**GOAL 1:** Can you swap "Switch" for "Go" in the records, covering everything from the line containing "Turn on Log incoming data" down to the end of the records, and give those lines back otherwise unchanged, without the pictures?

**********

I must be reeling in a bit too slow- I lost a pepper spinnerbait yesterday to rocks (as well as a mushroom jighead), and this morning, I lost a chatterbait. 

Perhaps ~

While using that presentation, being very close to the bottom is usually important.  Occasionally ticking or defecting off the bottom (rocks) is a good strike trigger and best case scenario.   Super slow crawling a spinner bait along a rocky bottom (especially coming up the drop) hasn't been very effective for me, but does result in more hang ups. 

There are a few factors that determine how & where that bait will travel along in the water column. In no particular order but all important:

Bait size, design & weight, Line size & type, Spinner bait Blade Size, Type & Number of blades, Size & type of trailer (if any) and lastly - Boat Position.

Using your position in relationship to the shape, grade & distance to the structure your fishing can determine how & where your bait runs.  Setting up too close to a drop can cause the last part of your cast to rise up prematurely missing some prime areas.  Being too far away can cause the line in the middle of your long cast to rub / drag on the bottom as your bait is on the deeper side and on it's way up.  This is highly undesirable for several reasons which include but may not be limited to, reduced strike detection, weak hook sets & even lost fish from broken line.

**********

**GOAL 2:** In the fishing post, what is named last among the factors that determine how and where the bait travels in the water column?

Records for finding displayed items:
**********

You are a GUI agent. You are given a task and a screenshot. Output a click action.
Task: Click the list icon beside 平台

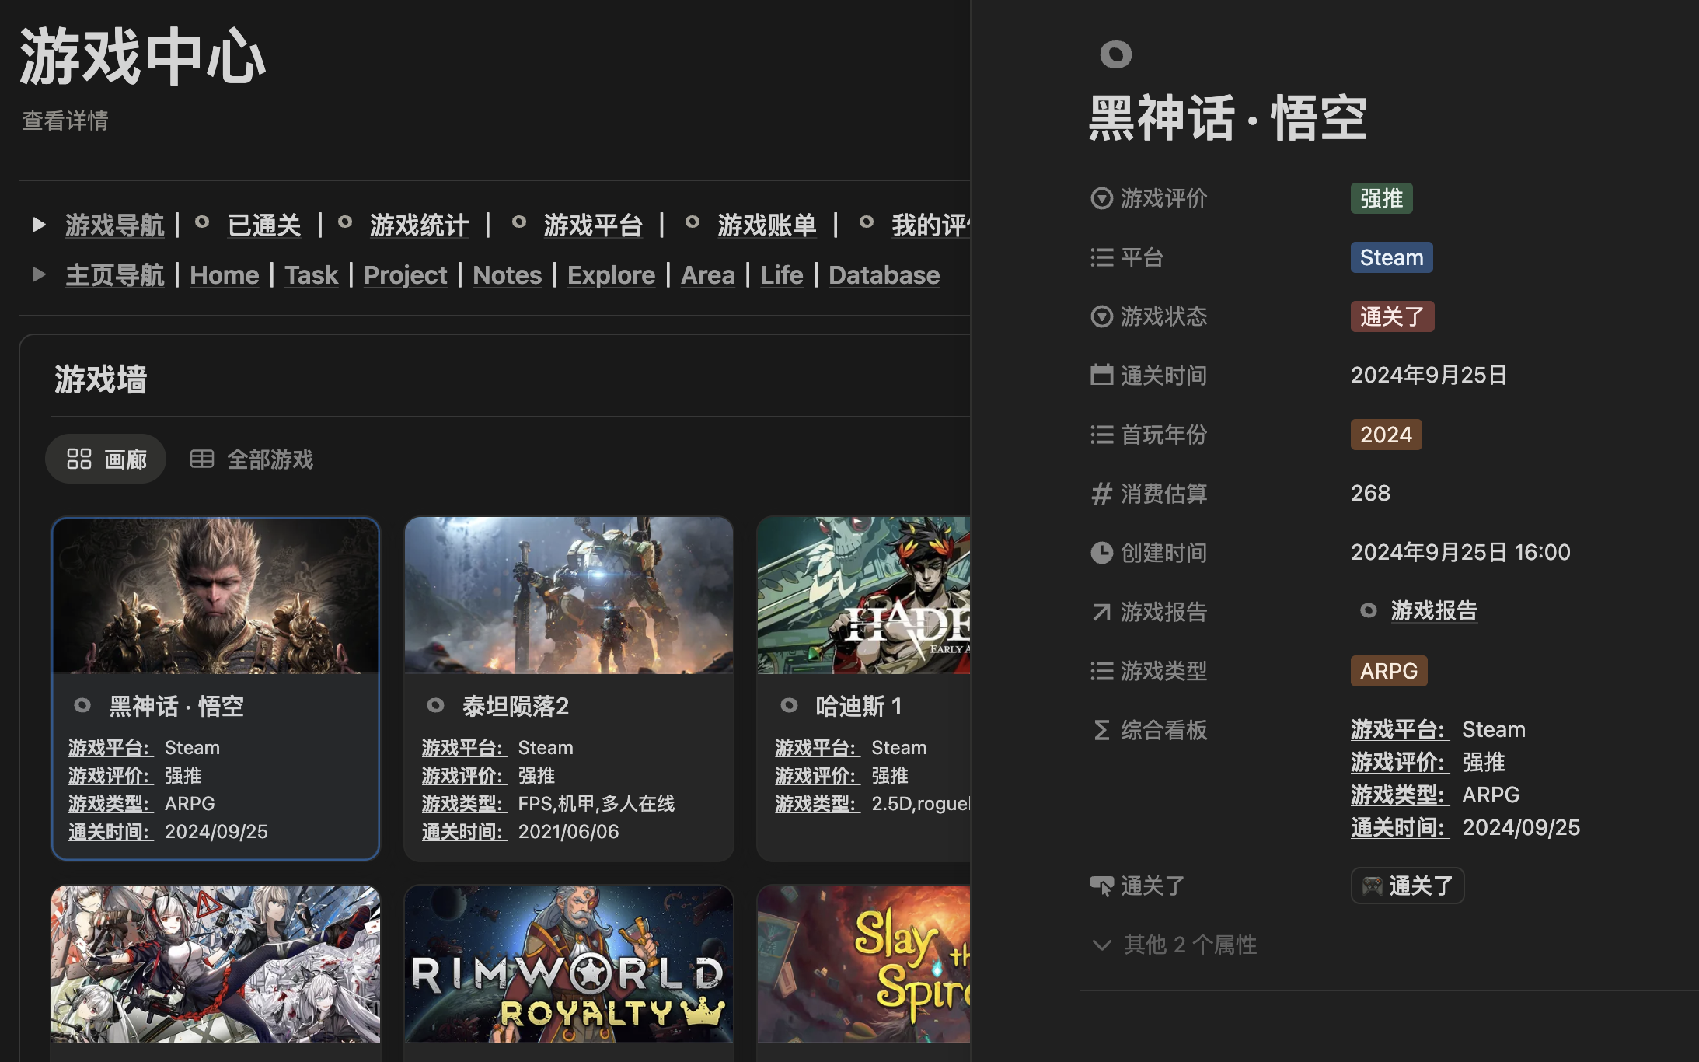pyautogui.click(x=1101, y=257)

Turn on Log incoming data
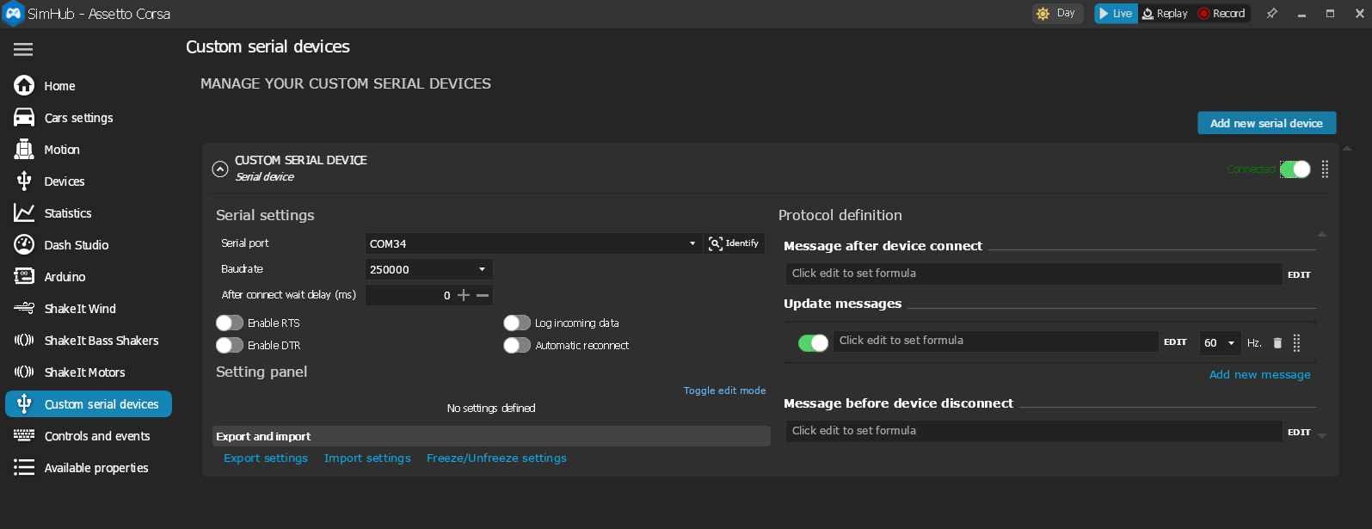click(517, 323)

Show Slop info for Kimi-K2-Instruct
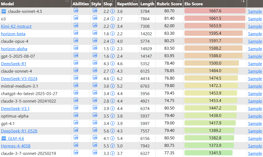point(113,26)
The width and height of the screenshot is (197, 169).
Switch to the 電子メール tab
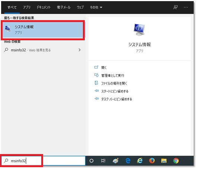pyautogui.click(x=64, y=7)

**********

**EXPECTED ANSWER 1:**
Turn on Log incoming data
click(517, 323)

Show Slop info for Kimi-K2-Instruct
point(113,26)
The width and height of the screenshot is (197, 169).
Go to the 電子メール tab
pyautogui.click(x=64, y=7)

**EXPECTED ANSWER 2:** Boat position.